(Collected data entries)
===============
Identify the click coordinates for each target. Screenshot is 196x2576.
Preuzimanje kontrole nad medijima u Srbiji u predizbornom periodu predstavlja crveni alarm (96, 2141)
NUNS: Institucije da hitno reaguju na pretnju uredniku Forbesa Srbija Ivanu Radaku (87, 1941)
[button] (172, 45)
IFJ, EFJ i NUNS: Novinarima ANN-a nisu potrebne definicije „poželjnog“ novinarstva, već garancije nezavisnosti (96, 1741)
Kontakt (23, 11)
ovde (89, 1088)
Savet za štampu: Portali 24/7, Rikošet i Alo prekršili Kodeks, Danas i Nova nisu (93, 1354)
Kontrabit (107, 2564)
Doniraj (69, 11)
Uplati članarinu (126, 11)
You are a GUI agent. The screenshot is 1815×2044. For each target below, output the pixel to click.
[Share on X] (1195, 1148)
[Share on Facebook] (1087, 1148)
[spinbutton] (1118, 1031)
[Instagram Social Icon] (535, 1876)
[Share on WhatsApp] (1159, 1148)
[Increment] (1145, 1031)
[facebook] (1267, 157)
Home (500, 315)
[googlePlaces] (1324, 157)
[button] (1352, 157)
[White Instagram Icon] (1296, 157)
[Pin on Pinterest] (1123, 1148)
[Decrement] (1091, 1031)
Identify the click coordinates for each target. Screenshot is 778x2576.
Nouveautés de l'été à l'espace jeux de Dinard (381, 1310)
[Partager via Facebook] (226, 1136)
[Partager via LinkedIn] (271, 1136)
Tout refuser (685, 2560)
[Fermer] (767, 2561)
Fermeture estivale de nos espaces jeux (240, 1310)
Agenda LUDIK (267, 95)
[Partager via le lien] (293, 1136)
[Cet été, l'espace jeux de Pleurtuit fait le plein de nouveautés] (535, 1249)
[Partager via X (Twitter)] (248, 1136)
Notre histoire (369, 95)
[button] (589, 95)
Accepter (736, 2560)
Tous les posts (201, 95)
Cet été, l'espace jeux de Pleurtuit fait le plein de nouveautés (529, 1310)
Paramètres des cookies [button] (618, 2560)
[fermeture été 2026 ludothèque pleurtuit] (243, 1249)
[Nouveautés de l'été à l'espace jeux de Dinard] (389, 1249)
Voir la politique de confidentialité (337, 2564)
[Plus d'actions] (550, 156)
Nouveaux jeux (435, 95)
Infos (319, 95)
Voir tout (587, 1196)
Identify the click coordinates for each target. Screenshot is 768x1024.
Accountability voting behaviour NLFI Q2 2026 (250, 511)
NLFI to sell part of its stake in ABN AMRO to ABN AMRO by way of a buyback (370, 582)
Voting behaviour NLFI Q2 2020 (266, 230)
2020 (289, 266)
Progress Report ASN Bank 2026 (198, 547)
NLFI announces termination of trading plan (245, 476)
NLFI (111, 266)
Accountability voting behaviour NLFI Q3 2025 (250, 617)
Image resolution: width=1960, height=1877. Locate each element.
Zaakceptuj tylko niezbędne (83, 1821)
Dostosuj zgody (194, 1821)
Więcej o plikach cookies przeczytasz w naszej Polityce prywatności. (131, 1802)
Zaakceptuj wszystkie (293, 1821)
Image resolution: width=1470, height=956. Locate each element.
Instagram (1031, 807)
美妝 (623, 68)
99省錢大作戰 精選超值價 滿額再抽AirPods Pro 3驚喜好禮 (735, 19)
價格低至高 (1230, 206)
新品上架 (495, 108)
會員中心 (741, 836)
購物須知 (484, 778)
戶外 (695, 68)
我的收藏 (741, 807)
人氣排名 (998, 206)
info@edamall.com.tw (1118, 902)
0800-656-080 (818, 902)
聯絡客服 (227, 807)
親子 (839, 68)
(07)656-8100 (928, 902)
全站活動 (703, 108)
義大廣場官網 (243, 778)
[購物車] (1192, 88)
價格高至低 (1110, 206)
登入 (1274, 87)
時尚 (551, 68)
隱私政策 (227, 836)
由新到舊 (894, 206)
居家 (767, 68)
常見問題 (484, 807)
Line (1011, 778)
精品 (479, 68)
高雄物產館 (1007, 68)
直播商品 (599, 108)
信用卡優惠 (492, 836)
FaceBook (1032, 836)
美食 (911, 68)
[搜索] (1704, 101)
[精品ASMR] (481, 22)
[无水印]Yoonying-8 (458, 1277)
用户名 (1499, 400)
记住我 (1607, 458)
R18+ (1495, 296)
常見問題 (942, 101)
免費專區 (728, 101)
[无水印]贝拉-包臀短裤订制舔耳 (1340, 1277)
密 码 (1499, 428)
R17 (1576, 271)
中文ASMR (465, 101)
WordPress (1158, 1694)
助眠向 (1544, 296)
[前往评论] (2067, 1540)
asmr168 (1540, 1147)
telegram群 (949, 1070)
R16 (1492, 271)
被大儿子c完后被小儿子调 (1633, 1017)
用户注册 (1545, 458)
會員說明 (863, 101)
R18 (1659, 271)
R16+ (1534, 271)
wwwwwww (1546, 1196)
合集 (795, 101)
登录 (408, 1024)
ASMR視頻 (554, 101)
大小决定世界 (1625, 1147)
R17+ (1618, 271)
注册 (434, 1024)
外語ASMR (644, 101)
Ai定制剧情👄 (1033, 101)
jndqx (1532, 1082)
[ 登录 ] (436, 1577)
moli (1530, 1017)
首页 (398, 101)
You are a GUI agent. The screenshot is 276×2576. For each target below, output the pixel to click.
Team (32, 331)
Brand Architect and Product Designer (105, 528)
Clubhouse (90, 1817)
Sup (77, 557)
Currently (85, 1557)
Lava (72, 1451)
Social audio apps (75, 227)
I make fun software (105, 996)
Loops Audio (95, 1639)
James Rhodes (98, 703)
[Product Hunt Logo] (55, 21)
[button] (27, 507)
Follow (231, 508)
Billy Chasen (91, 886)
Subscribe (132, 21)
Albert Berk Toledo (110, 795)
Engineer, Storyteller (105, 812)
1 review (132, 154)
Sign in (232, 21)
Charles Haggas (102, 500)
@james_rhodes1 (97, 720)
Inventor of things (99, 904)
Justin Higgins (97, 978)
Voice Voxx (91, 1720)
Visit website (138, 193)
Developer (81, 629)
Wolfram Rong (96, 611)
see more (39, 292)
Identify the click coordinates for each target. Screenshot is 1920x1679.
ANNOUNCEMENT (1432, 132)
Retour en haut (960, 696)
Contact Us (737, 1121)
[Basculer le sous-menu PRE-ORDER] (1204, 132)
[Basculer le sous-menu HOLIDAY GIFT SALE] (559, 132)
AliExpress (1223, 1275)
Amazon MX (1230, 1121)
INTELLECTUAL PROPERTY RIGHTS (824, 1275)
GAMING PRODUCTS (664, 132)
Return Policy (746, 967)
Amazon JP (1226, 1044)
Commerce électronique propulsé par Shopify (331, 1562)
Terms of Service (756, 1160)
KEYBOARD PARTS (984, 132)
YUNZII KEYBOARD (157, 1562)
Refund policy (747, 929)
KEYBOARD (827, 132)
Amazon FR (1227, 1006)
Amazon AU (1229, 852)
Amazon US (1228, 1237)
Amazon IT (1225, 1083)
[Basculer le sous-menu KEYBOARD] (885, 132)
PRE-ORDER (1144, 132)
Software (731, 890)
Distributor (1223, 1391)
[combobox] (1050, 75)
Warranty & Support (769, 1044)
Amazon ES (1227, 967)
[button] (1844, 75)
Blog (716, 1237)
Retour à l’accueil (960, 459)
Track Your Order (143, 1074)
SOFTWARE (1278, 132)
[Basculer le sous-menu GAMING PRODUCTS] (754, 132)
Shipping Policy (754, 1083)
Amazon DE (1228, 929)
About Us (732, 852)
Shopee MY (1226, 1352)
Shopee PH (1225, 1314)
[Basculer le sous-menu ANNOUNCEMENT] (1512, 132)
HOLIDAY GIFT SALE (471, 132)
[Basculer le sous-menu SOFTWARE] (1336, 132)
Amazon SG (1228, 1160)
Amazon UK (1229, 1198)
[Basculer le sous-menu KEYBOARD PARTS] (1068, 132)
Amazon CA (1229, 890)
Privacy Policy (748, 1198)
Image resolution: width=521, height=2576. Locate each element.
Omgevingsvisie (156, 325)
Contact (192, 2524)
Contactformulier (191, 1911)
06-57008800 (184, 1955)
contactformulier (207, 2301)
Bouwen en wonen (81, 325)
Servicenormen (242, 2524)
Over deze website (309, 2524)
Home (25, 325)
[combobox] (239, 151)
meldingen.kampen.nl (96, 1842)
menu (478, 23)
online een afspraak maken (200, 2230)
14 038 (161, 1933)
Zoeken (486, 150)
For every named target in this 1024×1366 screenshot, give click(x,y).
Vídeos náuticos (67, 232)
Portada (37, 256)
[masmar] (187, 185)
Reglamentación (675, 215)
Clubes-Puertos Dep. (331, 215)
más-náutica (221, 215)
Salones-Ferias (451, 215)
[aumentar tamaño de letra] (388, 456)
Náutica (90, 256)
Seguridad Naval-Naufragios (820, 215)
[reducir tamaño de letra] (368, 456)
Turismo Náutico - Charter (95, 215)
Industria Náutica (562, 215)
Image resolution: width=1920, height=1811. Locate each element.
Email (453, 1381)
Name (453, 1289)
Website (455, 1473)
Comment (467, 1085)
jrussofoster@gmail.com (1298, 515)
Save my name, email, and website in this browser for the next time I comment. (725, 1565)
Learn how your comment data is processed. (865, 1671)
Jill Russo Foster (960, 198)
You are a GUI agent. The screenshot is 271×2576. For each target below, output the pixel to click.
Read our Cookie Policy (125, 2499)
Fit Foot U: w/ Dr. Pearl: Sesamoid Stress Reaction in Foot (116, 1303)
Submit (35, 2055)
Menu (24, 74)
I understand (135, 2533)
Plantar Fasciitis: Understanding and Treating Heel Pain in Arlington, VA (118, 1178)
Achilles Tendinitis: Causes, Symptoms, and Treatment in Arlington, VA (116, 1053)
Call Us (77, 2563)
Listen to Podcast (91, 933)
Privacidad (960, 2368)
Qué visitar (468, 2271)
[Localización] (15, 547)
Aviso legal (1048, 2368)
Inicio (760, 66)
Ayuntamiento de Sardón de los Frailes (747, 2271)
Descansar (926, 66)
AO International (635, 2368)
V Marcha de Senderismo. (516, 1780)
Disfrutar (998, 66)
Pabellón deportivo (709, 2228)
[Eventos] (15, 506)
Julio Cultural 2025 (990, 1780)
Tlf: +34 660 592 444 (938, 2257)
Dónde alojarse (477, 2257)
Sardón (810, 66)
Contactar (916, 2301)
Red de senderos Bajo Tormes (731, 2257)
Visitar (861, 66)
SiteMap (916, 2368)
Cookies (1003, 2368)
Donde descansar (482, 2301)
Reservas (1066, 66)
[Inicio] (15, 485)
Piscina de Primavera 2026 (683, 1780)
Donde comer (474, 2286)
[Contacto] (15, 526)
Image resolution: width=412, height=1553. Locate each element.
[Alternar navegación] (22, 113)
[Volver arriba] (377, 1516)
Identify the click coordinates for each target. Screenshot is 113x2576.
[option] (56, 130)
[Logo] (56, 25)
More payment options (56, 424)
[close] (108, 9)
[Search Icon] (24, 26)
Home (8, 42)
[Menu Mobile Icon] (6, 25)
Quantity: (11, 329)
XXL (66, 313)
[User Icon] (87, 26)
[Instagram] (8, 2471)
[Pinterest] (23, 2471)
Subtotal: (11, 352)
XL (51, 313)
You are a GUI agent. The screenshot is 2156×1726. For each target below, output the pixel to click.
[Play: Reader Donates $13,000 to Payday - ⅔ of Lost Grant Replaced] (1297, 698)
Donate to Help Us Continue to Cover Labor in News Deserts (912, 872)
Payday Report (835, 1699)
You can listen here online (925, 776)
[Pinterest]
===============
* _Work item_:
Restate word for word only the lines above from the line containing "[Basculer le sous-menu HOLIDAY" to the line containing "Refund policy (747, 929)", both of them included.

* _Output_:
[Basculer le sous-menu HOLIDAY GIFT SALE] (559, 132)
AliExpress (1223, 1275)
Amazon MX (1230, 1121)
INTELLECTUAL PROPERTY RIGHTS (824, 1275)
GAMING PRODUCTS (664, 132)
Return Policy (746, 967)
Amazon JP (1226, 1044)
Commerce électronique propulsé par Shopify (331, 1562)
Terms of Service (756, 1160)
KEYBOARD PARTS (984, 132)
YUNZII KEYBOARD (157, 1562)
Refund policy (747, 929)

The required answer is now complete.